I'd also agree with others who suggest looking at what you are feeding him, we fed nature's harvest which suited him well.

Good luck!

sniderwoman81 Sun 28-Jun-15 14:05:57

Just a small note to say thanks for you all wonderful people reaching out to me with support and great suggestions. I took my dear Treacle for a walk today and realised how selfish I am for getting so wound up over this and how selfish my DH is for this ultimatum. I'll find a way somehow and hopefully update you with good news sometime soon.

HarrietSchulenberg Sun 28-Jun-15 17:02:32

Good on you for sticking with him, OP. Re the grass, dogs sometimes eat grass if they have tummy ache, don't know why. On the occasions mine has done that, he has done strange poos with dangly bits that I have to grab hold of and yank out shock to get rid of (with bagged hand, obvs). It's all a bit grim, really.

Todayisnottheday Sun 28-Jun-15 17:21:50

Just to add my thoughts to the excellent advice you've had. Chicken and rice diet is excellent as a way to let the stomach calm and then eliminate things slowly. Secondly it sounds like your vets are taking the easy/cheap approach of medicate and hope rather than test and investigate - which is a valid approach if funds are low but samples and investigation should get you a proper answer rather than just hoping something or a combination of somethings work. Thirdly, your rescue really should be helping here. It sounds like either a long term health condition or allergy, no good rescue would expect you to deal with that alone when the dog arrived like that. It's simply not fair.

As an example, I took a dog on, she turned out to be brain damaged and dangerous - through no fault of hers, mine or the rescue. However they did everything in their power to sort it out, from vets to training sessions to behaviourists, right down to returning from holiday on a bank holiday Monday when I could no longer take her into my house. The only option at this stage was pts which I could do but they refused to let me handle (or pay for) that alone because the dog was their responsibility in their eyes.

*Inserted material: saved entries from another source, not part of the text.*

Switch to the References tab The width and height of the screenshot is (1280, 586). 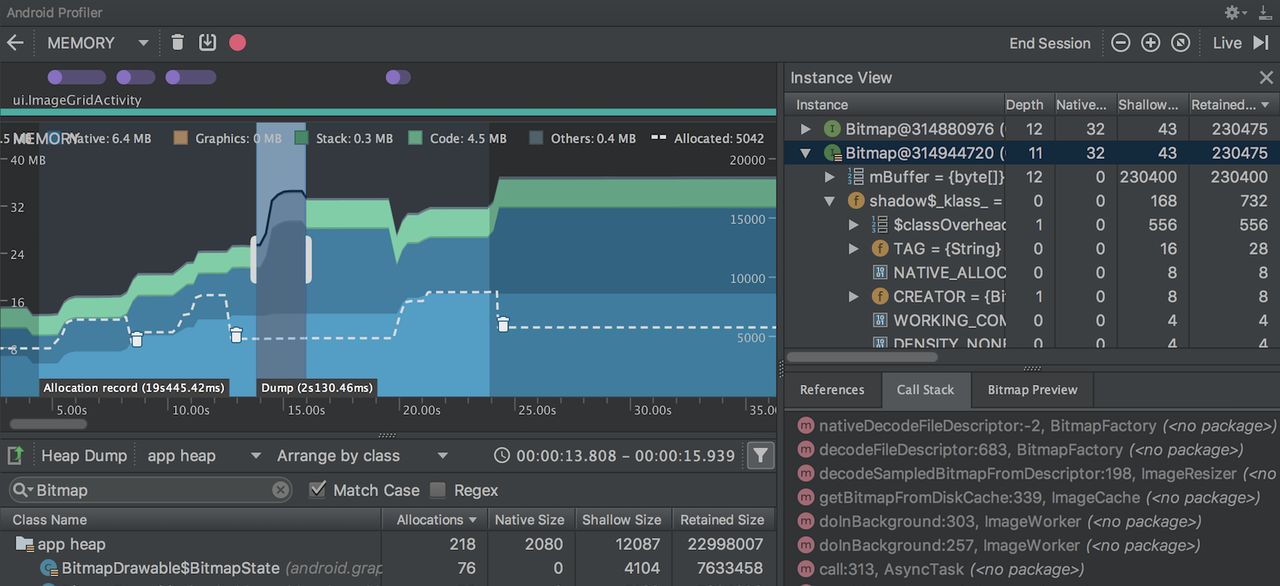(832, 389)
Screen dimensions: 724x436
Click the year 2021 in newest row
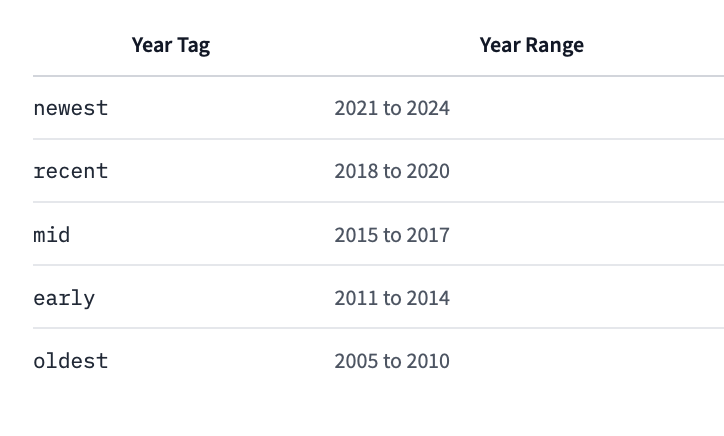coord(355,108)
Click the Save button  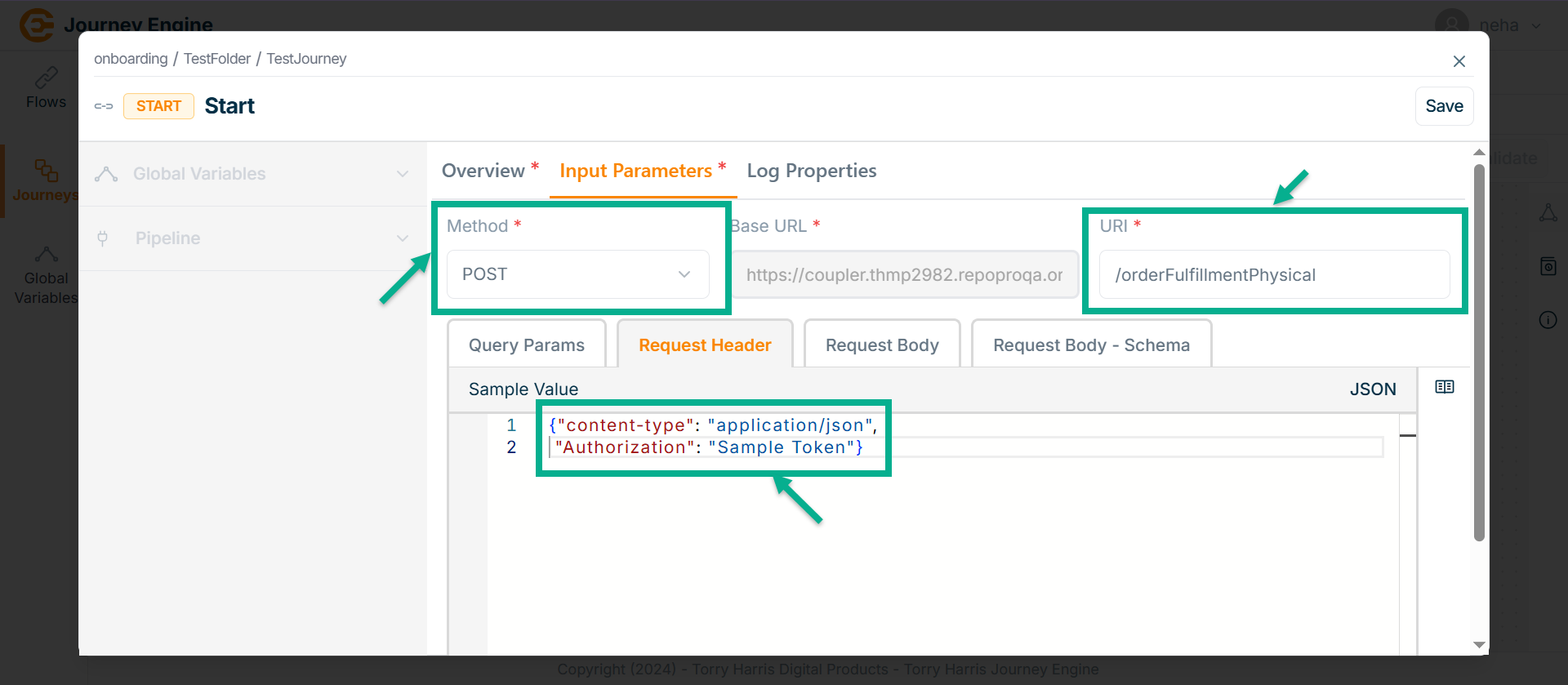(x=1444, y=106)

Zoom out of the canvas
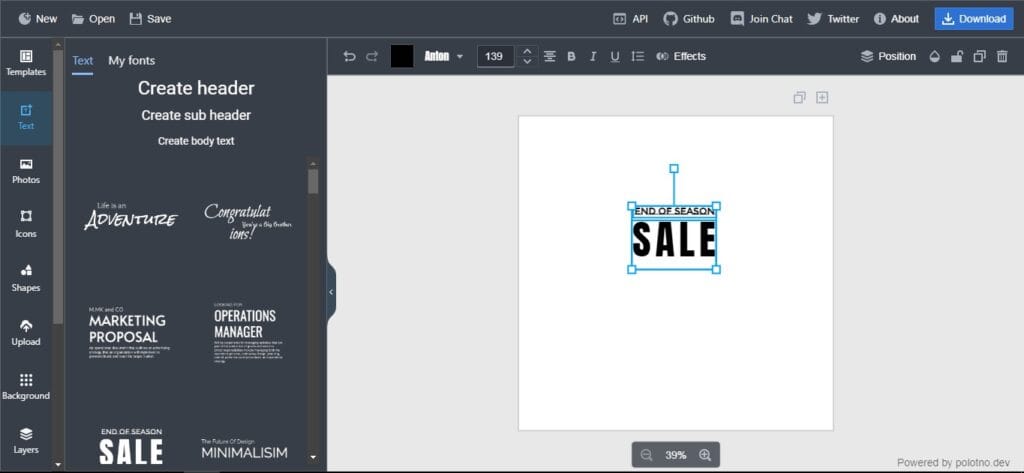tap(647, 455)
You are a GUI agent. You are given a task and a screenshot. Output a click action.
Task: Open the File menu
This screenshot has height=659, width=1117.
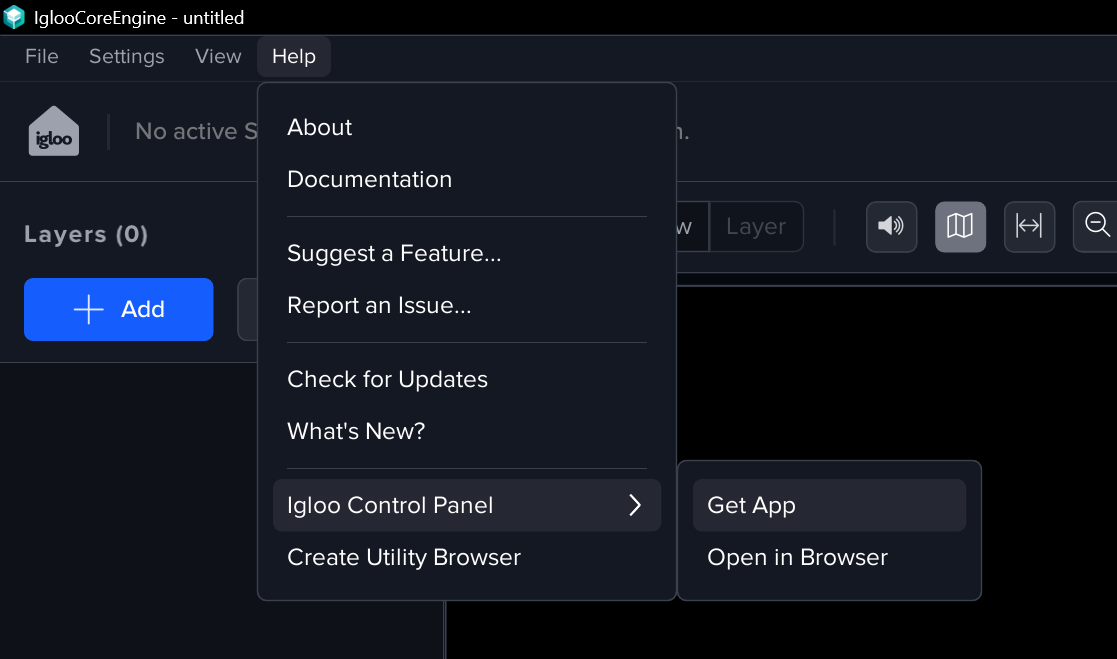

That is how a good rescue works, you need to insist yours steps up too.

tabulahrasa Sun 28-Jun-15 18:11:27

If it's a pound...as in rehoming the dogs dog wardens pick up after 7 days, or similar in another country, I doubt there'll be much back up beyond taking the dog back.

OP, it's perfectly normal to feel negative about it, the important thing to remember is that it's not normal, the dog isn't well and you should be able to resolve if the vet finds out what's wrong - it shouldn't be something you'll have to live with forever.